# 选段
☆ ☆ ☆ ☆ ☆ ☆ ☆

问题
I created a data frame with random values
n <- 50
df <- data.frame(id = seq (1:n),
age = sample(c(20:90), n, rep = TRUE),
sex = sample(c("m", "f"), n, rep = TRUE, prob = c(0.55, 0.45))
)
and would like to introduce a few NA values to simulate real world data. I am trying to use apply but cannot get there. The line
apply(subset(df,select=-id), 2, function(x) {x[sample(c(1:n),floor(n/10))]})
will retrieve random values alright, but
apply(subset(df,select=-id), 2, function(x) {x[sample(c(1:n),floor(n/10))]<-NA})
will not set them to NA. Have tried with and within, too.
Brute force works:
for (i in (1:floor(n/10))) {
df[sample(c(1:n), 1), sample(c(2:ncol(df)), 1)] <- NA
}
But I'd prefer to use the apply family.
回答1:
Apply returns an array, thereby converting all columns to the same type. You could use this instead:
df[,-1] <- do.call(cbind.data.frame,
lapply(df[,-1], function(x) {
x[sample(c(1:n),floor(n/10))]<-NA
x
})
)
Or use a for loop:
for (i in seq_along(df[,-1])+1) {
is.na(df[sample(seq_len(n), floor(n/10)),i]) <- TRUE
}
回答2:
Return x within your function:
> df <- apply (df, 2, function(x) {x[sample( c(1:n), floor(n/10))] <- NA; x} )
> tail(df)
id age sex
[45,] "45" "41" NA
[46,] "46" NA "f"
[47,] "47" "38" "f"
[48,] "48" "32" "f"
[49,] "49" "53" NA
[50,] "50" "74" "f"

☆ ☆ ☆ ☆ ☆ ☆ ☆

# 已知信息
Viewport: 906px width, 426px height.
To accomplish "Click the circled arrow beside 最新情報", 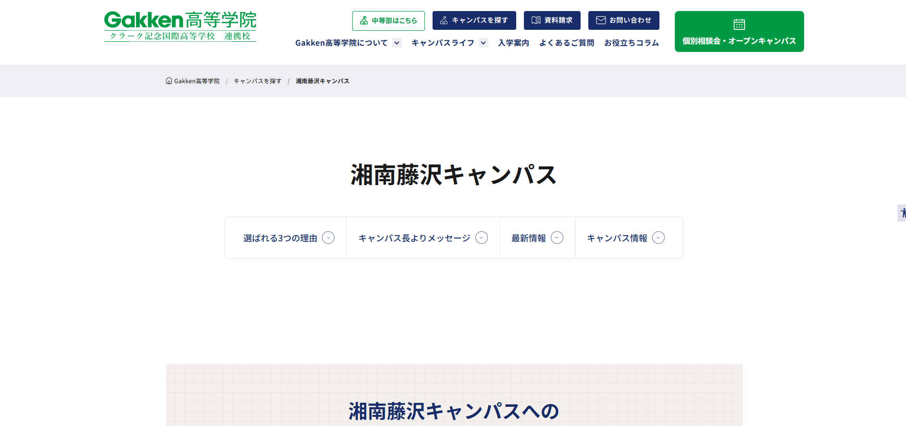I will tap(557, 238).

☆ ☆ ☆ ☆ ☆ ☆ ☆

# 挑战
请列出选段中提问者用 data.frame 创建的数据框里的全部列名。

# 本题输出
id、age、sex